Baldwin, R., Cave, M., & Lodge, M. (Eds.). (2010). The Oxford Handbook of Regulation. Oxford University Press.

Intellectual & Historical Context

This handbook is edited by three notable experts in the field of regulation. Robert Baldwin is renowned for his contributions to understanding regulatory processes, Martin Cave is an expert in economic regulation, especially in the telecommunications sector, and Martin Lodge is recognized for his work on public administration and regulatory reforms. Their collective expertise provides a comprehensive perspective on the multifaceted nature of regulation across different sectors and regions.

The book is part of the well-respected Oxford Handbooks series, which is aimed at providing scholarly overviews of classic and current research across a variety of disciplines. The 2010 edition of this handbook offers a snapshot of the state of regulation at the beginning of the 21st century, addressing both longstanding and emerging issues within the regulatory framework.

Thesis Statement

The handbook posits that regulation is a critical and complex mechanism in governance, essential for managing the interplay between state, market, and civil society. It argues that effective regulation must be adaptable, transparent, and accountable to serve public interest and adapt to changes in technology, market dynamics, and political climates.

Key Concepts

  1. Risk and Regulation: Examines how risks are assessed and managed through regulatory processes, highlighting the shift towards risk-based regulation in many sectors.
  2. Regulatory Regimes: Discusses the variety of regulatory frameworks that exist across different sectors and countries, and the rationale behind their structural differences.
  3. Regulation and Technology: Analyzes the challenges and strategies in regulating rapidly evolving technological fields, such as digital markets, biotechnology, and environmental technology.
  4. Regulatory Capture and Reform: Explores the concept of regulatory capture — where regulatory agencies are dominated by the industries they are supposed to regulate — and discusses strategies for reform to ensure integrity and effectiveness.

Chapter Summaries

1. General Issues

Introduction: Regulation—the Field and the Developing Agenda (Robert Baldwin, Martin Cave, and Martin Lodge)

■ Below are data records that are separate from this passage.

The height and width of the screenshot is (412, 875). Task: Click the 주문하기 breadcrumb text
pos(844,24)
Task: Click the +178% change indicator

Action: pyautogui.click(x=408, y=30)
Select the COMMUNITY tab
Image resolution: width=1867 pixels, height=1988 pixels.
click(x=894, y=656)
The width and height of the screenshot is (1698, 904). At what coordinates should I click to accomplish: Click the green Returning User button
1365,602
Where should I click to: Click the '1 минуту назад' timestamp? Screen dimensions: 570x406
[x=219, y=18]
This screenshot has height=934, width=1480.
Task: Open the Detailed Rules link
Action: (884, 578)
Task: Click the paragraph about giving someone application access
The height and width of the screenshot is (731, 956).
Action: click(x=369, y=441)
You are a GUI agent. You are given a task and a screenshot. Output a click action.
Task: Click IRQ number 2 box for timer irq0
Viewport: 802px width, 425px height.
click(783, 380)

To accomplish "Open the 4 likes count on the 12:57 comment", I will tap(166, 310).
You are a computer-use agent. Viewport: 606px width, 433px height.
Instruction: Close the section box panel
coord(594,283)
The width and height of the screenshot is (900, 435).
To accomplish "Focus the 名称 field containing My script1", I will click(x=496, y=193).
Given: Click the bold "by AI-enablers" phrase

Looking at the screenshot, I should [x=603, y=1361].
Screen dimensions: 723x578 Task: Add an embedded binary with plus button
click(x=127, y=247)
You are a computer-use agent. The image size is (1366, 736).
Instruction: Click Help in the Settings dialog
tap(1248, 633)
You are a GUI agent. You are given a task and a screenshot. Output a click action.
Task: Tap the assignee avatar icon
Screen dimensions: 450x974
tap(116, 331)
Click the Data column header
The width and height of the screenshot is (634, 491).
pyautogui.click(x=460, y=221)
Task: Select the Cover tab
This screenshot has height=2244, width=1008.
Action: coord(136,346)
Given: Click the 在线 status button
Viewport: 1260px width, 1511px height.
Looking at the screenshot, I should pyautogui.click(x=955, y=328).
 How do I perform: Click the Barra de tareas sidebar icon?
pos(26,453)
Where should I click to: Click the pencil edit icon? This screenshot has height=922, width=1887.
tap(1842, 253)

This chapter introduces the broad field of regulation, outlining its importance and evolution in the context of modern governance. It discusses how regulation has become a critical aspect of social, economic, and political interactions, and sets the agenda for exploring detailed themes throughout the handbook.

Economic Approaches to Regulation (Cento Veljanovski)

This section discusses how economic theories have shaped regulatory practices and policies. It covers various economic approaches to understanding and implementing regulation, focusing on their impact on policy-making and regulatory frameworks.

Regulatory Rationales Beyond the Economic: In Search of the Public Interest (Mike Feintuck)

Feintuck explores the justification for regulation beyond economic factors, delving into moral, social, and ethical rationales. This chapter argues for a broader perspective on regulation that encompasses public interest and welfare considerations.

The Regulatory State (Karen Yeung)

Yeung’s chapter examines the concept of the ‘regulatory state,’ discussing its characteristics and implications for governance. The focus is on how states use regulation as a tool to manage complex societal and economic issues.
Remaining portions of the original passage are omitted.